### WORK ORDER
Without the pictures, output the records below word for word.

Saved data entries
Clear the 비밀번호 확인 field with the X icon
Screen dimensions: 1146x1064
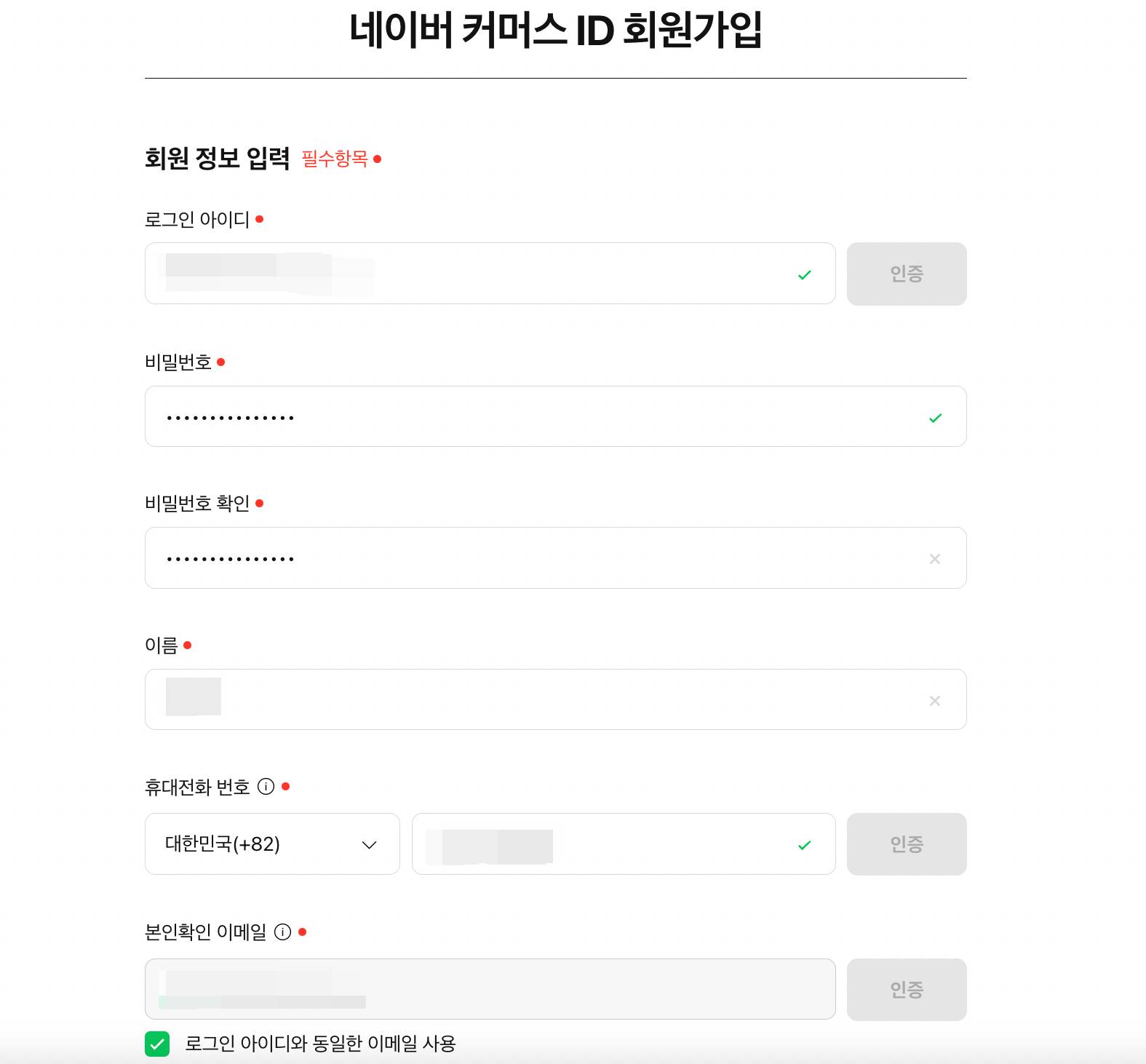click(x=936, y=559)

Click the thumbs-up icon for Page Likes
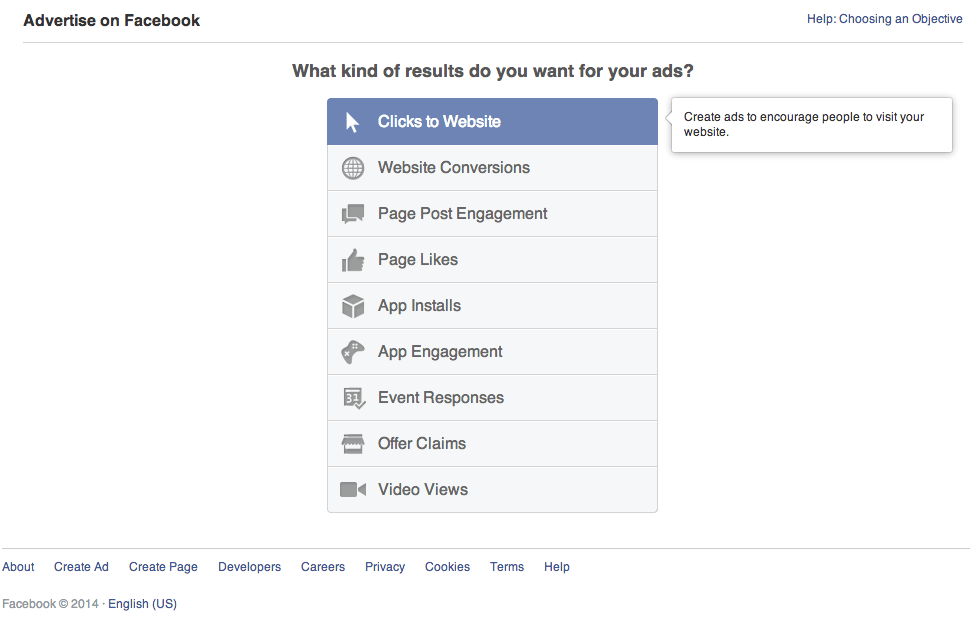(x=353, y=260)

### WRITTEN SOLUTION
Clear the 비밀번호 확인 field with the X icon
Screen dimensions: 1146x1064
click(x=936, y=559)

Click the thumbs-up icon for Page Likes
(x=353, y=260)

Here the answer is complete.